Sainz also lost sixth to Bottas, who had been delayed again on his second visit to the pits when he was dropped from the jacks too early. The Toro Rosso was the only non-Mercedes, Ferrari or Red Bull to finish the race on the lead lap. “Without the Safety Cars, I think he would’ve achieved an even better result,” said team principal Franz Tost. “He certainly would have deserved it.”
Kevin Magnussen took eight ahead of Sergio Perez, the Force India driver catching him at four seconds per lap at the end following a late stop for fresh rubber. Esteban Ocon again contributed one point to Force India’s tally.
Despite making up eight places over the course of the race, Romain Grosjean left China point-less and thoroughly disgruntled. But even that paled in comparison to Fernando Alonso.
The McLaren driver had once again done a first-rate job with third-rate equipment. He briefly held sixth at one stage and although the ever-drying conditions increasingly exposed the McLaren’s weaknesses, he was on course for a points finish until a drive shaft failed.
Alonso made sure the whole world got the picture by telling his team he was the “fastest in the corners” and scoffing at the fact Bottas had fallen behind him at one stage. He couldn’t have made his point with any less subtlety had he added a ‘driver for hire’ sticker on the side of his MCL32.
Hamilton home first
Through the final stint Vettel pressed on in pursuit of Hamilton, but the gap between the two was more than enough for the Mercedes driver to stay ahead.
“The last ten or 12 laps he was doing a 35.6 and I was doing a 35.8,” said Hamilton, “and it was very hard to get to where he was.” But not impossible: with two laps to go Hamilton set the race’s fastest lap, a mere 0.045 seconds quicker than Vettel was capable of.
Still Vettel took heart, telling his team on the radio “we were quicker”. Could he have won the race without the Safety Car?
“I think Lewis was quick, full stop,” he said “Today we finished second, very happy with that, we take it, good points.”
“More than that, and much more valuable than that, it was an entertaining and fun race for me. I had some overtaking. It was difficult to get close to the car, like last race you felt the effect but here I think it’s a better track to overtake and yeah, it’s the way it should be in my opinion: you need to make it stick so it shouldn’t come for free. You shouldn’t just open the flap and sail past. It was good fun. I can’t complain.”

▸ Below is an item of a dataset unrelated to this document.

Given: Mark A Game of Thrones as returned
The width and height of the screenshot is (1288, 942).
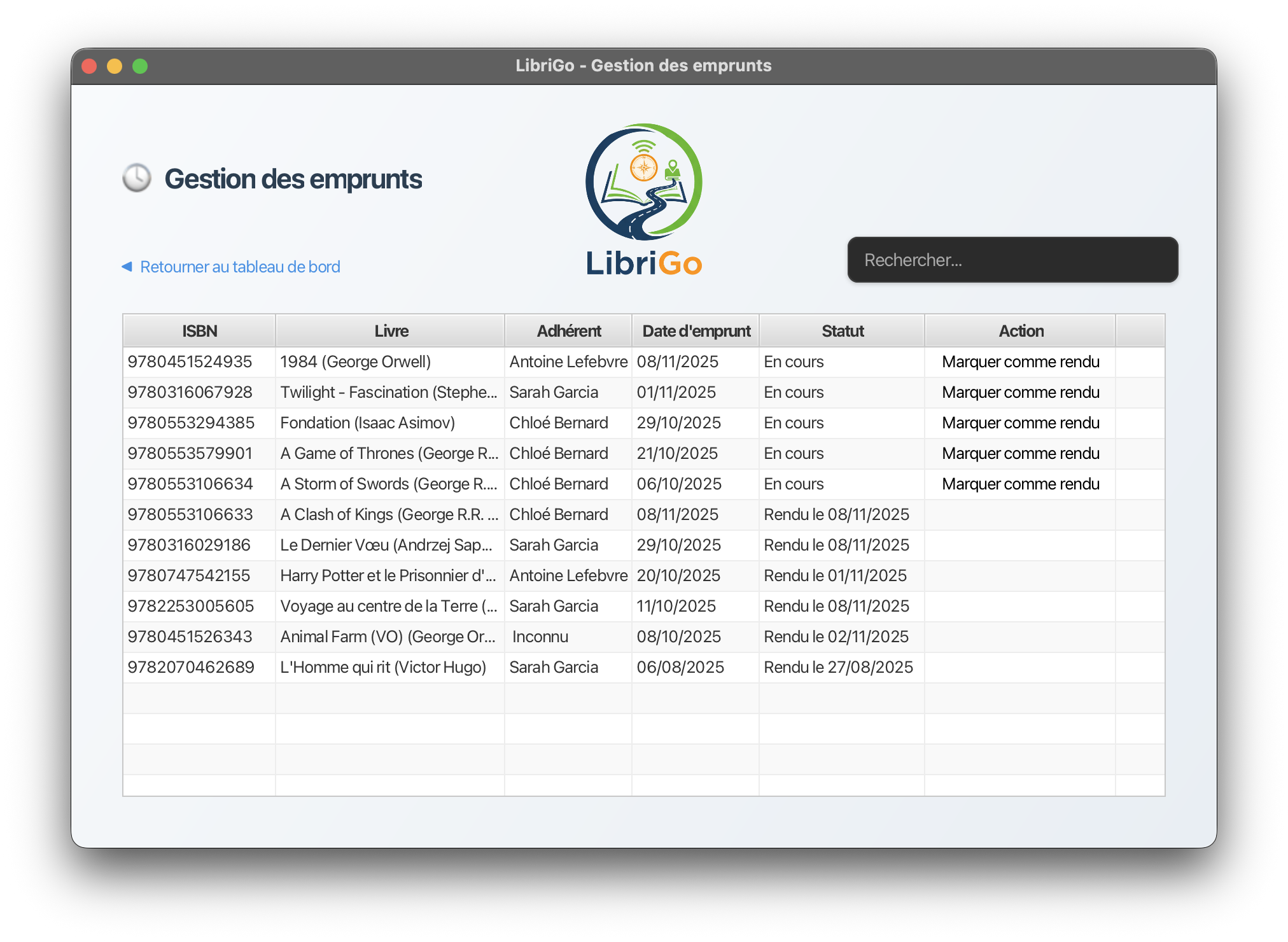Looking at the screenshot, I should point(1020,454).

There was a surprising degree of bonhomie between the top three on the podium. All had reasons to be cheerful: Hamilton had won a race on a day when his closest rival was potentially quicker; Vettel has good cause to believe he will win several more races this year; and Verstappen again underlined his status as F1’s ‘coming man’.
As in Australia, it all bodes rather well for the rest of the season.